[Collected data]
● ● ● ● ● ● ●

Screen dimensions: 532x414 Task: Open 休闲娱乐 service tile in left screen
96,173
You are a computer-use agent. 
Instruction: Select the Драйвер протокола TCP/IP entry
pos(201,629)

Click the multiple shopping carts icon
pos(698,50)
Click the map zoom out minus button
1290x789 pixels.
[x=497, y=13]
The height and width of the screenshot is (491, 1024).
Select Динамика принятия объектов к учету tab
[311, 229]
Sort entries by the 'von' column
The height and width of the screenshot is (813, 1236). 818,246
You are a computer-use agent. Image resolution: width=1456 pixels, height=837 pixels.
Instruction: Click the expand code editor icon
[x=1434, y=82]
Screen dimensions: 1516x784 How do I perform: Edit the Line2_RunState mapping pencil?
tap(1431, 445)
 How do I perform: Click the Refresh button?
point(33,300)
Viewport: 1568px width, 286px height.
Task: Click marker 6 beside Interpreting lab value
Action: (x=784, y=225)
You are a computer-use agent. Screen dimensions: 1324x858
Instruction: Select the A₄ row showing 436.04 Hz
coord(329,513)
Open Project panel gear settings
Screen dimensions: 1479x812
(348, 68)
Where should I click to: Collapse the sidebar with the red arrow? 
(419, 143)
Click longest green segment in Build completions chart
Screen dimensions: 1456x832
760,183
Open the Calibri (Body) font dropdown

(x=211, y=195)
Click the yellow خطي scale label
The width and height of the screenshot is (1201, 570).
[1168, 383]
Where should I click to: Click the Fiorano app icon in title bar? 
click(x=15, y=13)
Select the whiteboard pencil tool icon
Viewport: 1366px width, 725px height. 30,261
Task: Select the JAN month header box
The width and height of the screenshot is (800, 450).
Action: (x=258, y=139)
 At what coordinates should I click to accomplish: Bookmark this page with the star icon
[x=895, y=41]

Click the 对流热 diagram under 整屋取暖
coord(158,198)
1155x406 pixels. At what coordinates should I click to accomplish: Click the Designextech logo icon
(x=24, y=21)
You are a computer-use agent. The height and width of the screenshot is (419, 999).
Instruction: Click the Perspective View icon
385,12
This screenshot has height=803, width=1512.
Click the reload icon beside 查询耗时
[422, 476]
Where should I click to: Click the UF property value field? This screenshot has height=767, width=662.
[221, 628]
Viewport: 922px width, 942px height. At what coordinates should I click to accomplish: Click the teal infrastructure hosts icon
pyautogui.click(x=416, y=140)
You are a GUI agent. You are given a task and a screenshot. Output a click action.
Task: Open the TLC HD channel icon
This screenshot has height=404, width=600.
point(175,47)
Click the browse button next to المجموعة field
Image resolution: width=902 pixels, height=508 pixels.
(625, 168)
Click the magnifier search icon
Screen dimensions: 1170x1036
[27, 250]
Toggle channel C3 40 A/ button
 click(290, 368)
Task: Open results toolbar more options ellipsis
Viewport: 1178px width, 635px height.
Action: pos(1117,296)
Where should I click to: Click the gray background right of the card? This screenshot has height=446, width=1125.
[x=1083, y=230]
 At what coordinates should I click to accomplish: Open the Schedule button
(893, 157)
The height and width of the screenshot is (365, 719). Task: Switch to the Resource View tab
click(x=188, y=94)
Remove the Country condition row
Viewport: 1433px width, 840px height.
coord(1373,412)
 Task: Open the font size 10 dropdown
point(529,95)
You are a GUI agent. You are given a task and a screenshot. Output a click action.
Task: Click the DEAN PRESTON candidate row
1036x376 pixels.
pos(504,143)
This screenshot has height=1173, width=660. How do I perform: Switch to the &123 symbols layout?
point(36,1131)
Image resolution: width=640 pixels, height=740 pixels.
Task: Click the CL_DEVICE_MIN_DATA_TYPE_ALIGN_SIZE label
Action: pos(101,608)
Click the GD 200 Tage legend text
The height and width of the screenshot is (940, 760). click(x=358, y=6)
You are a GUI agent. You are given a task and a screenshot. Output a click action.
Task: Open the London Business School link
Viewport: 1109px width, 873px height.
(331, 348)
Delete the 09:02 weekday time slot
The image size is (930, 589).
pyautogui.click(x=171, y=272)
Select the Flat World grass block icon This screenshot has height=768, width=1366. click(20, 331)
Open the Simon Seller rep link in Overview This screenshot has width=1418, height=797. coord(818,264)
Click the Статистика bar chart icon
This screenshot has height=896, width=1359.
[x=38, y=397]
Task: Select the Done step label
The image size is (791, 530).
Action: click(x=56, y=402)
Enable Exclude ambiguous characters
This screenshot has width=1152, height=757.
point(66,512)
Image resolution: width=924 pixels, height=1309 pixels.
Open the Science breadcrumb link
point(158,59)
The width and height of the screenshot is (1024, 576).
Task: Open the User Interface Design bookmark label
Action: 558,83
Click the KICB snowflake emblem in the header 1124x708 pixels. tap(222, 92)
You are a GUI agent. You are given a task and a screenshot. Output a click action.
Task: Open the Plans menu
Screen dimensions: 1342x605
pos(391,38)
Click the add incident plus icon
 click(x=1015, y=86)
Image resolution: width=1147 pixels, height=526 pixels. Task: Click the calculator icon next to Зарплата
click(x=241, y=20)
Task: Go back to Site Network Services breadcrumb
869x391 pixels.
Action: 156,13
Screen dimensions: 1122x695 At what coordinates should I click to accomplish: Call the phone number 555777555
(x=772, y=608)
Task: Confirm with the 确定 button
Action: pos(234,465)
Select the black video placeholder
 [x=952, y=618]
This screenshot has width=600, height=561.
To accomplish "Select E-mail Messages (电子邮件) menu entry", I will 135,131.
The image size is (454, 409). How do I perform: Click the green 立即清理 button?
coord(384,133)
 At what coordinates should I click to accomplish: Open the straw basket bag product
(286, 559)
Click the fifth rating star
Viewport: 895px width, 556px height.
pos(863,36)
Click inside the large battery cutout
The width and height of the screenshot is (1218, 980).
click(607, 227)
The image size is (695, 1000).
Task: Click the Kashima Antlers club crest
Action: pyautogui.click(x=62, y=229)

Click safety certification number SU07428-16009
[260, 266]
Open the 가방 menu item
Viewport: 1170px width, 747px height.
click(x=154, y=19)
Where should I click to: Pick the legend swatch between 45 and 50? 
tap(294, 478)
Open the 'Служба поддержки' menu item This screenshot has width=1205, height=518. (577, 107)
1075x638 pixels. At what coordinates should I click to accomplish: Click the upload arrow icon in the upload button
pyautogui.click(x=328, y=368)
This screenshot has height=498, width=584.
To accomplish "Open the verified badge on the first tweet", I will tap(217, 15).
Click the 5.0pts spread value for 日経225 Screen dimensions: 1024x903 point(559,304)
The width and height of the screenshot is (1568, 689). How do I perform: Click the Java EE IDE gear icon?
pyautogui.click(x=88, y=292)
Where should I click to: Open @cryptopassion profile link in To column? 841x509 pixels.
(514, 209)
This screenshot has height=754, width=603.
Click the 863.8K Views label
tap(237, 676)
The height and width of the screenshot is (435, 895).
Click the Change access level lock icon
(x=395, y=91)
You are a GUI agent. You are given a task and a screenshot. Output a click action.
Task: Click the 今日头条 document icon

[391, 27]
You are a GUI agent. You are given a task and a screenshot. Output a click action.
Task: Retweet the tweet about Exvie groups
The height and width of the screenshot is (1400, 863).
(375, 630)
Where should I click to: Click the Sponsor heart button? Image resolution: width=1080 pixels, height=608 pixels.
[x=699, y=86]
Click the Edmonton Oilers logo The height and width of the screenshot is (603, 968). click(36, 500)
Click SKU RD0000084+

● ● ● ● ● ● ●

Wherever the word "will" appears in the data, return the whole line.

◆ **Reply**:
To accomplish "Select E-mail Messages (电子邮件) menu entry", I will 135,131.
To accomplish "Open the verified badge on the first tweet", I will tap(217, 15).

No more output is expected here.